When Adobe and Figma unveiled their agreement on September 15, 2022, Field declared that the combination would be “an opportunity to reimagine what creative tools look like” and a way to achieve Figma's goals even faster.

Many Figmates could hardly believe their good luck. Joining a new company is often a leap of faith. Employees may walk away with worthless stock, having wasted years of their lives, but sometimes they get lucky and land life-changing riches.

“Everyone who works for a technology company expects this to happen,” Pearson said.

However, the agreement was far from complete. Over the next year, Figma and Adobe worked to comply with regulatory investigations into their merger in Europe and the United States.

During that time, Figma tried to grow faster, in part to prove it was worth $20 billion, two former employees said. The company hired 500 people, launched a series of features and hosted a conference for 8,500 people in San Francisco in six months.

A survey of employees after last June's conference showed an increase in feelings of burnout and feeling overwhelmed by deadlines, two people familiar with the situation said. Field later said that running the company while trying to close the deal with regulators was like working two or three jobs at once.

Some recent hires were also stalled. Stock was a big part of their compensation, but new employees who left before the deal closed would lose their stock, including any they had acquired or earned, after working at the company for a year, according to internal communications seen. by The New York Times.

That policy, designed to minimize taxes, applied to workers who had joined in May 2022 or later. Amodeo said withholding stock awards for tax reasons was standard for companies with a pending deal.

In June, Britain's Competition and Markets Authority intervened. The regulator published a report arguing that Adobe and Figma could be rivals, which meant a deal would reduce competition.

To fix it, the regulator proposed in November that Adobe divest itself of a crown jewel of its business, such as Photoshop or Illustrator, or that Figma spin off its core design offering. Adobe rejected those options.
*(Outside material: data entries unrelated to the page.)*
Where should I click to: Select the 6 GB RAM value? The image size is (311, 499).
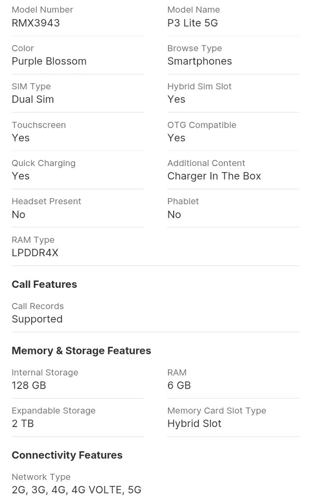click(179, 385)
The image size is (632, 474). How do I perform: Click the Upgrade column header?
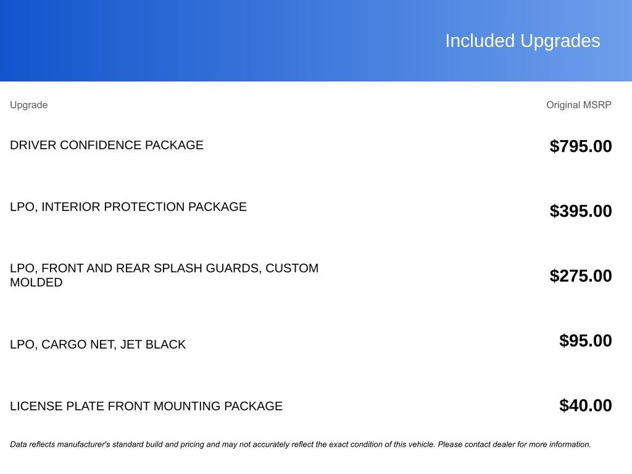(x=28, y=105)
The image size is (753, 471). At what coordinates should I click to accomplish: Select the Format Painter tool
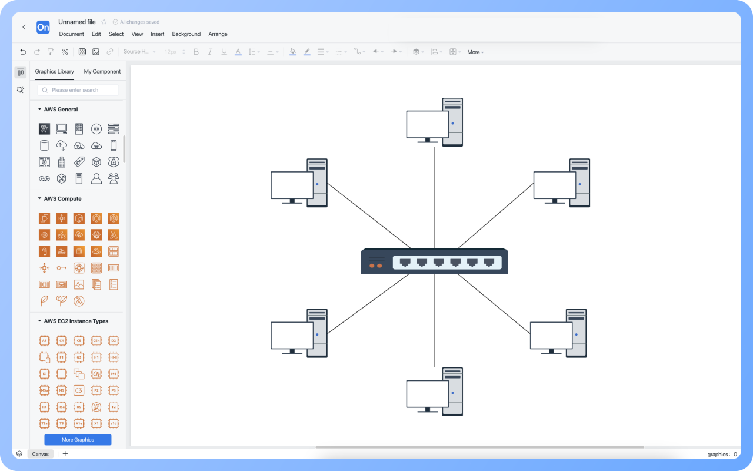click(x=51, y=52)
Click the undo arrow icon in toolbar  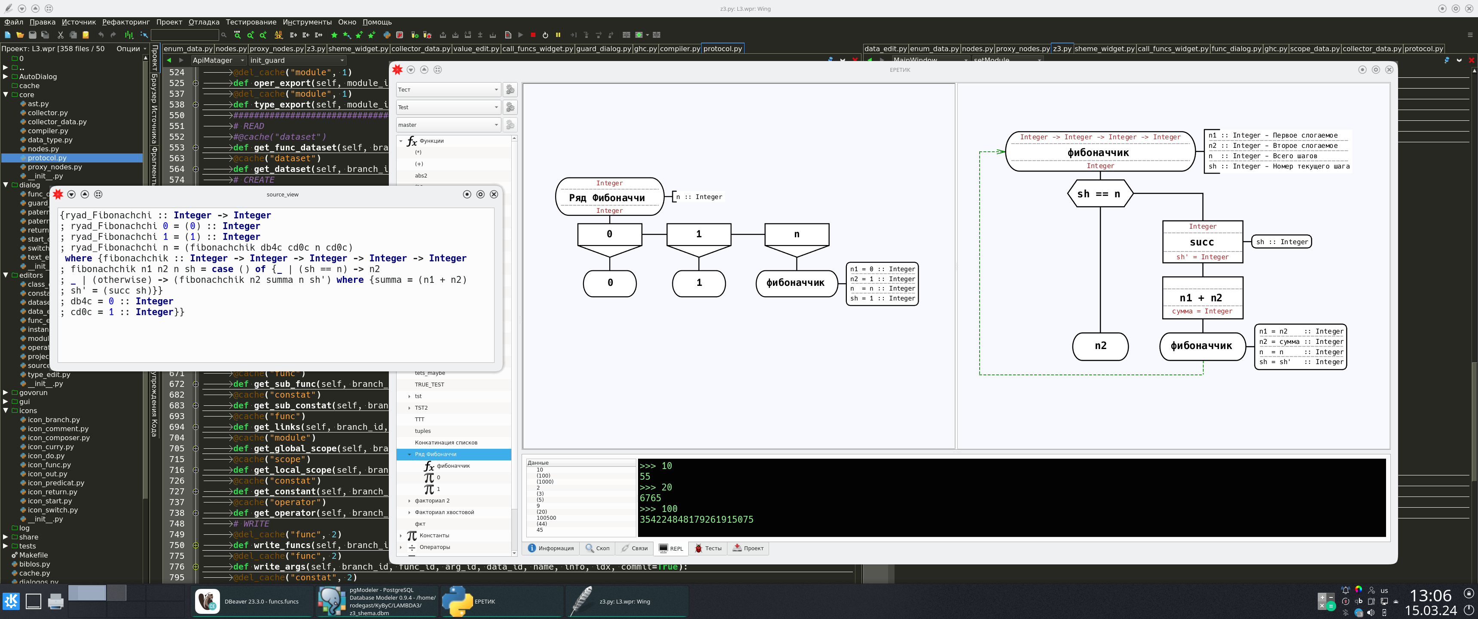[101, 35]
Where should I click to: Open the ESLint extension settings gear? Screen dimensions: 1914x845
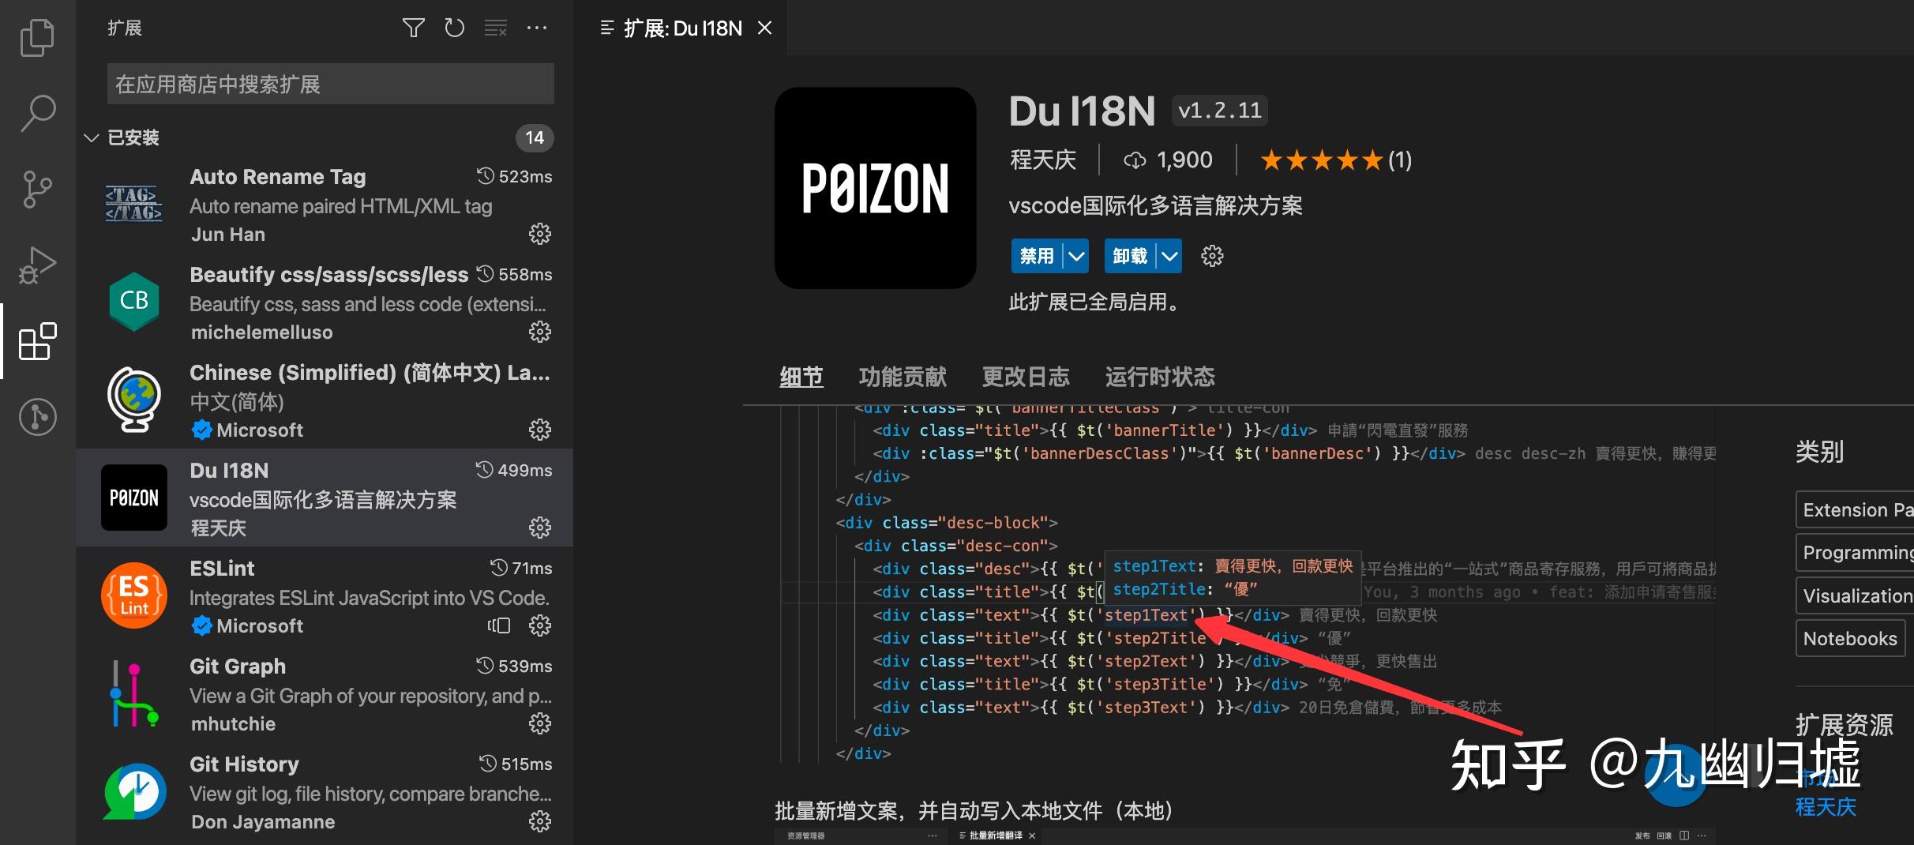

“Adobe and Figma do not agree with the recent regulatory findings, but we believe it is in our respective best interests to move forward independently,” said Adobe's Narayen. saying when the companies abandoned the agreement in December.

Figma employees digested the news that they would not see any windfall. Some, who had put their lives on hold waiting for the deal to close, were relieved to have clarity.

“Anyone who has been through an acquisition will know that the limbo period can be the most difficult,” said Figma employee Hugo Raymond. wrote in X.

Pearson said he had tried not to dwell on the value of his Figma shares, knowing the deal could fall through. But it was difficult, he said. He had founded an independent music record label that he planned to support with profits from his stock.

“You begin to psychologically and emotionally plan for a very different future,” he said.

Figma has moved on. The company recently made a developer tool, called DevMode, available to everyone and has promoted AI improvements in its products.

Some employees have left. Amanda Kleha, Figma's longtime chief customer officer, is gone, as are the Figmates who accepted the recent severance offer.

Employees and early investors hope Figma will allow them to sell a portion of their shares this year in what is known as a takeover offer, although no plans have been made. The company's best option to get paid now is to go public, which could take years.

Figma investors have decided to be patient and learn a lesson for their other startups. The bar is now higher to engage in deal talks, Sequoia's Reed said, adding that a breakup fee is crucial.

The Silicon Valley circle of life, which recycles acquisition money into new companies, remains stagnant. Adam Nash, an entrepreneur and Figma investor who has used his initial stock gains to back more than 130 companies, said he expected such deals to return within a few years.

“But they won't happen now,” he said.